Although a number of potential buyers have been reported, no formal offer has been acknowledged. Last season the Capitals reportedly lost approximately $3 million, in spite of a reported average attendance figure of more than 11,000, and missed the NHL playoffs for the eighth year.
Art Kaminsky, a New York agent-attorney, represents a group of New York businessmen interested in acquiring the Capitals and keeping them in Washington.
Kaminsky would not say whether his group has progressed toward a deal. "Nothing's changed since last time I talked about it," he said yesterday. "Nothing's changed since last week."
Harry Ornest, a Los Angeles businessman, also has been interested in the team. Ornest said he has talked with Pollin, but declined to discuss details.
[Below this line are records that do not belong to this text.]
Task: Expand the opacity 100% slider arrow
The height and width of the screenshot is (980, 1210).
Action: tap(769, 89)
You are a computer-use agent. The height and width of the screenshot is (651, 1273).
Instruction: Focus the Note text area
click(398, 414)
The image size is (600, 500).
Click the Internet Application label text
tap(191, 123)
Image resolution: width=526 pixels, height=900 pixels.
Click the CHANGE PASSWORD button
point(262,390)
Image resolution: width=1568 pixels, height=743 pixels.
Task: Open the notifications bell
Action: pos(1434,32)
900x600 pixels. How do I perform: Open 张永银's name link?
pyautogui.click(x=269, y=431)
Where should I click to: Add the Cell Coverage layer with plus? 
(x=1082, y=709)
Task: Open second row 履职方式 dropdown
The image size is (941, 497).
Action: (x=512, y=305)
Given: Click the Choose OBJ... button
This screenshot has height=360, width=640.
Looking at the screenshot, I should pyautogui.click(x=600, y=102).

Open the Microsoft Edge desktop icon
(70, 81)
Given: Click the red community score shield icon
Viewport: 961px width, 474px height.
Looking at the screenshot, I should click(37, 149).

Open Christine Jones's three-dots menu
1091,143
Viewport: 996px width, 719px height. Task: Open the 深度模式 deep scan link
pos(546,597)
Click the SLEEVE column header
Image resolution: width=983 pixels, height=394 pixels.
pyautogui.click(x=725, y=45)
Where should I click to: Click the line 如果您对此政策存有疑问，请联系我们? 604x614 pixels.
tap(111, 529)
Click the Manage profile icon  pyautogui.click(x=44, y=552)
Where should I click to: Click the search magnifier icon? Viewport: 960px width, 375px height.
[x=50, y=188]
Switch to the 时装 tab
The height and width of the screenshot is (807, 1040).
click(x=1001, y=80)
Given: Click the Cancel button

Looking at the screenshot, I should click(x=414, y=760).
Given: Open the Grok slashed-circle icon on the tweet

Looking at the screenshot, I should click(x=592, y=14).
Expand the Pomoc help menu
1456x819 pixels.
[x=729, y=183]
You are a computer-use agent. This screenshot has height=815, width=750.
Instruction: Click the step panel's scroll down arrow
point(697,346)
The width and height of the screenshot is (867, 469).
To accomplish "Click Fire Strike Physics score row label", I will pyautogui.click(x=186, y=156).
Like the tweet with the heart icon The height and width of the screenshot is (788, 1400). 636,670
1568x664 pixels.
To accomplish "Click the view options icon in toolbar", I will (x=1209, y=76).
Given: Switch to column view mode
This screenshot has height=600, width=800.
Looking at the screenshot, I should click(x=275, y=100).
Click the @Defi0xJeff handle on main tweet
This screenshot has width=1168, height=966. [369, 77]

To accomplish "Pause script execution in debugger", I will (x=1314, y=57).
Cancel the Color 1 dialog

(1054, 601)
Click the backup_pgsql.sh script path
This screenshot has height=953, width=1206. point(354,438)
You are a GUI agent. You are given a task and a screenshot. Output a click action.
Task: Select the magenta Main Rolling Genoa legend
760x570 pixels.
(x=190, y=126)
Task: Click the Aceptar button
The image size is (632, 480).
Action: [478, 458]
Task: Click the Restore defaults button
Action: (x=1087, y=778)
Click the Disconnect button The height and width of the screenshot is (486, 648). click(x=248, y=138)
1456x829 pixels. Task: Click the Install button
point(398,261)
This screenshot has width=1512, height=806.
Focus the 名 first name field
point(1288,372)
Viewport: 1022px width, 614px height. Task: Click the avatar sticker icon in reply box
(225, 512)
Because of the team's clouded financial picture, season ticket holders have not received renewal notices, and no prices have been set for next season. Persons who call Capital Centre are told they will be notified once ticket prices have been established.
Concerned about persistent reports that the team might leave town, several groups of fans have begun soliciting promises to buy tickets, in hopes of selling out the arena next season. Pollin has expressed appreciation for their efforts, but has given no indication that such support would be enough to keep the team afloat.
Because Pollin has not officially asked the league for help, NHL President John Ziegler has said there is "no Washington situation." However, league sources say privately that the Capitals' problem is cause for concern.
The NHL schedule, due out around Aug. 1, has been drawn up based on the Capitals remaining in Washington. "If something changes, we'll have to start over," said Brian O'Neill, executive vice president. "Sooner or later, you have to tell people where they'll play."